## Problem to work on
Whatever comes before the line containing "How do I perform: Click" stays out; transcribe that line and all that follow to the end of the records exactly, with no pictures.

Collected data
○ ○ ○ ○ ○

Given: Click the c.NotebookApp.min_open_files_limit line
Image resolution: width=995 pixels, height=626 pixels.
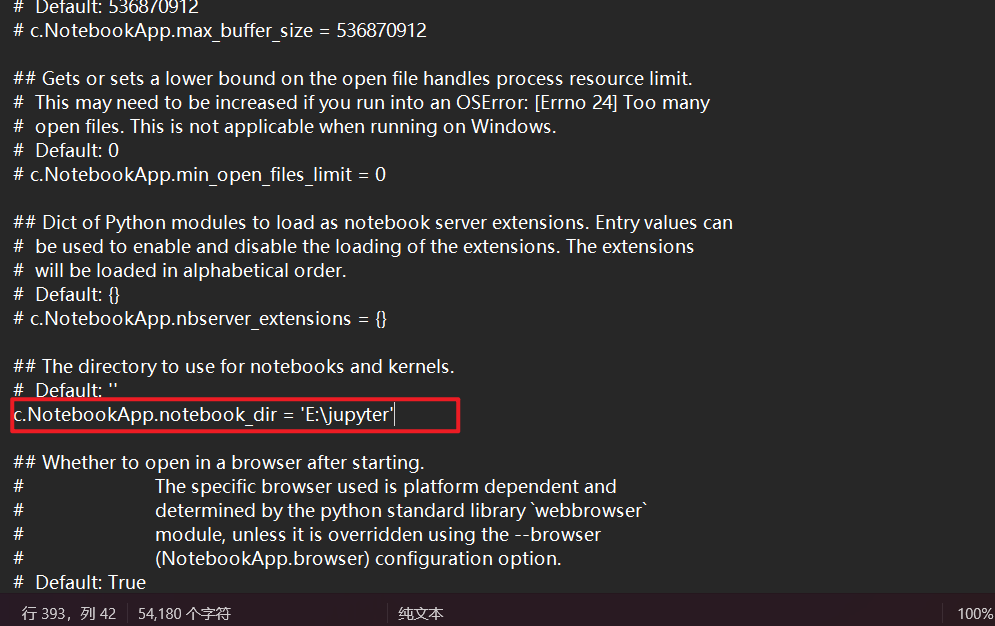Looking at the screenshot, I should click(x=200, y=175).
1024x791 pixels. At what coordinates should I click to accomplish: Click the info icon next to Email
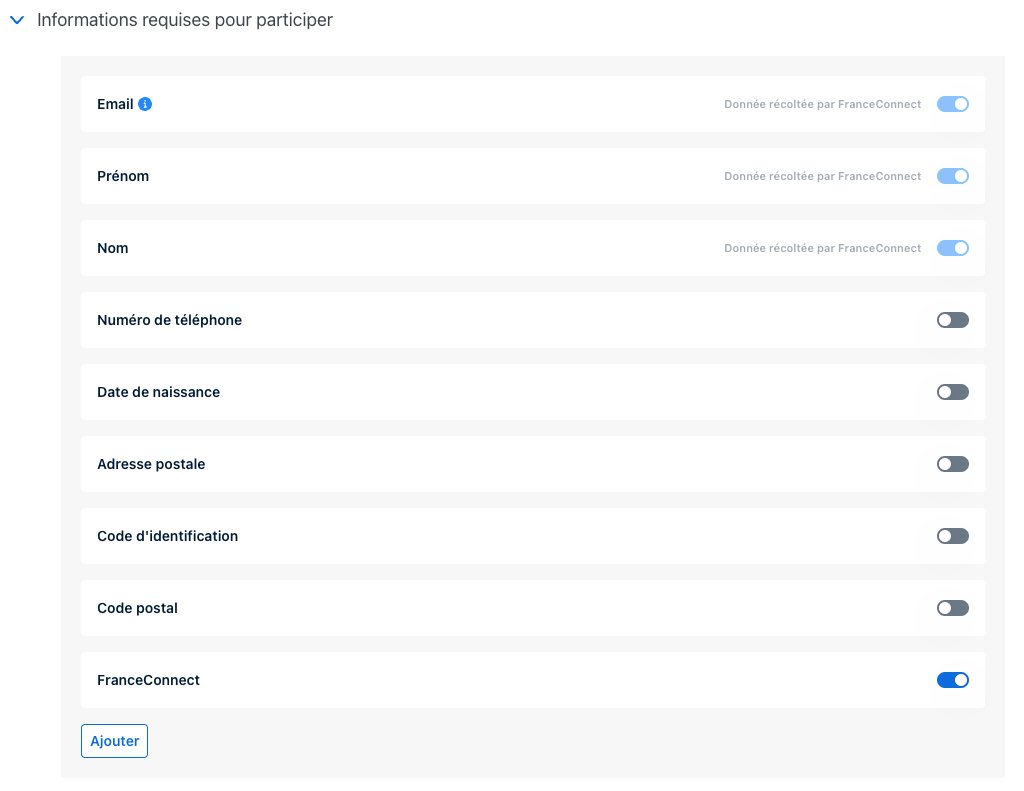[145, 104]
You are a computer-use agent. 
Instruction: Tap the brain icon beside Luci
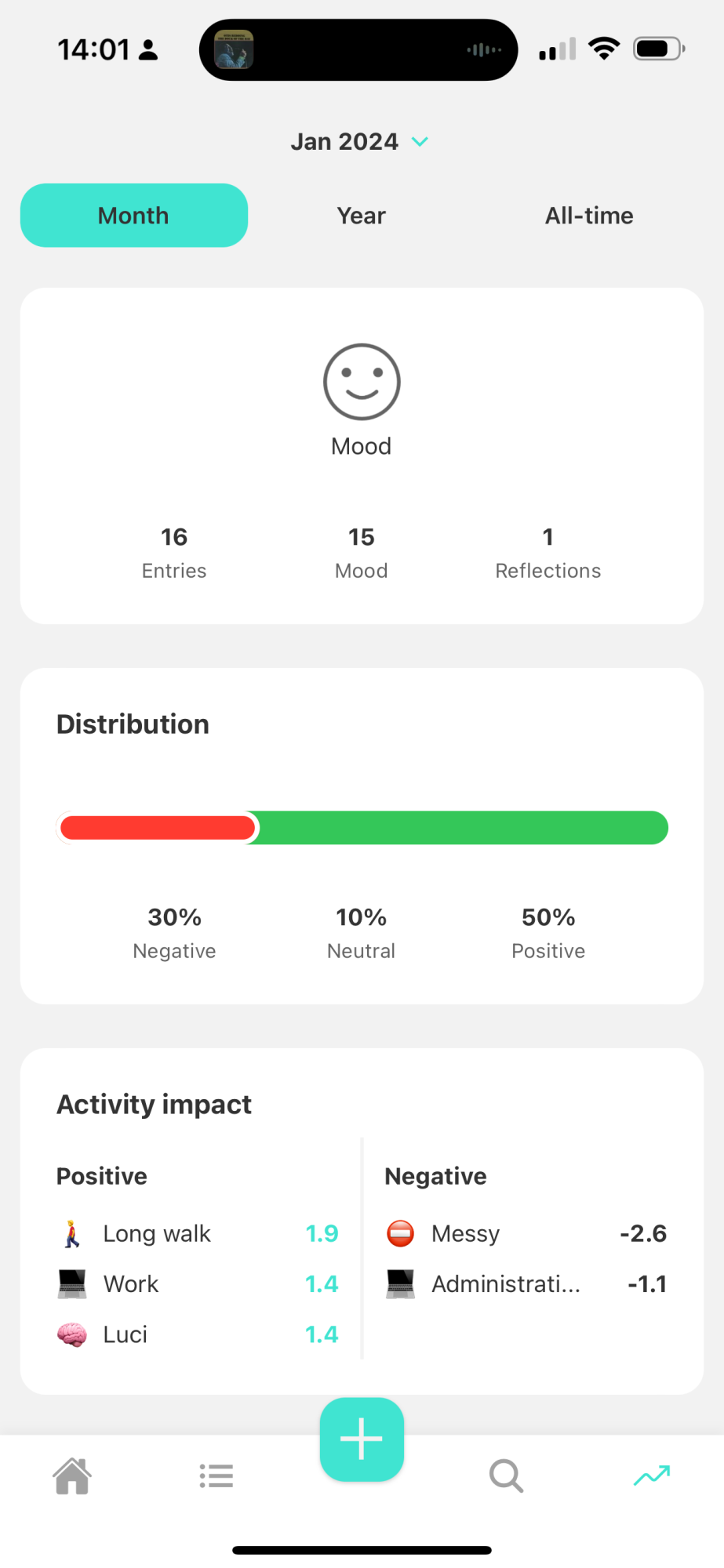click(72, 1334)
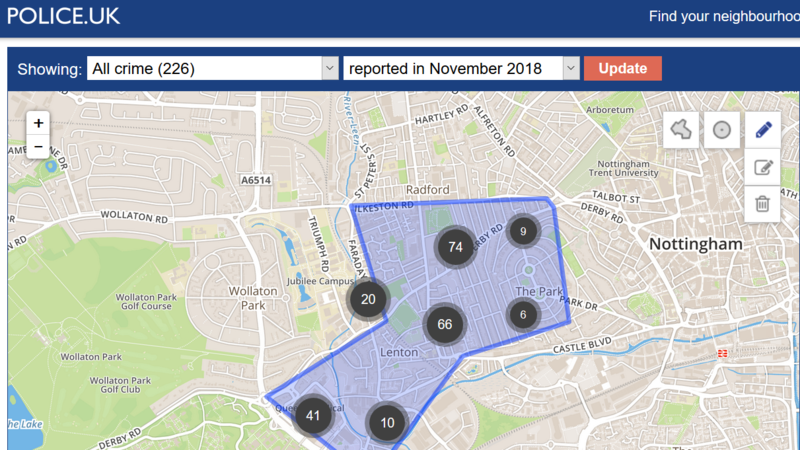Click the rail station symbol on map

point(720,352)
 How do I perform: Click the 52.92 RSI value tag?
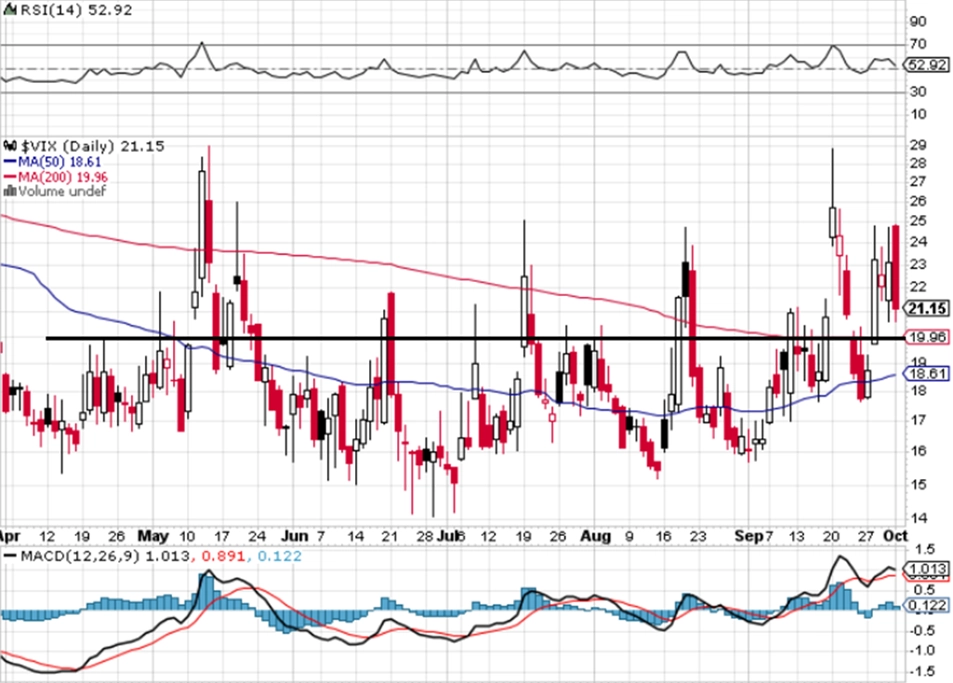(927, 64)
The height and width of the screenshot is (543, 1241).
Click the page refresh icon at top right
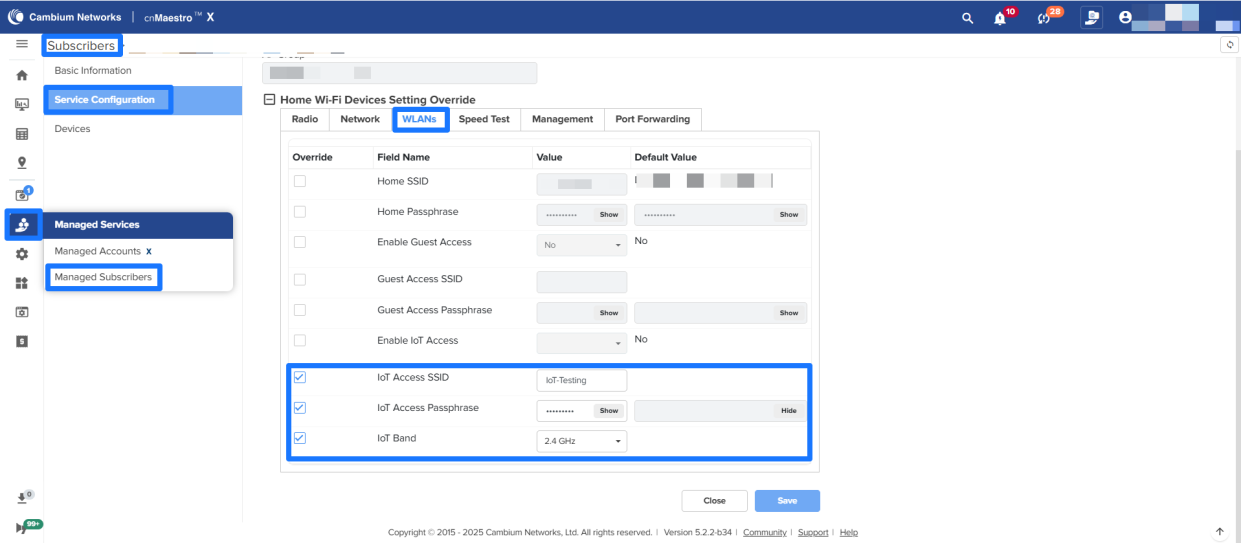(1229, 45)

○ ○ ○ ○ ○

## Final answer
 How do I perform: Click the 52.92 RSI value tag?
(927, 64)
The height and width of the screenshot is (543, 1241).
Click the page refresh icon at top right
(1229, 45)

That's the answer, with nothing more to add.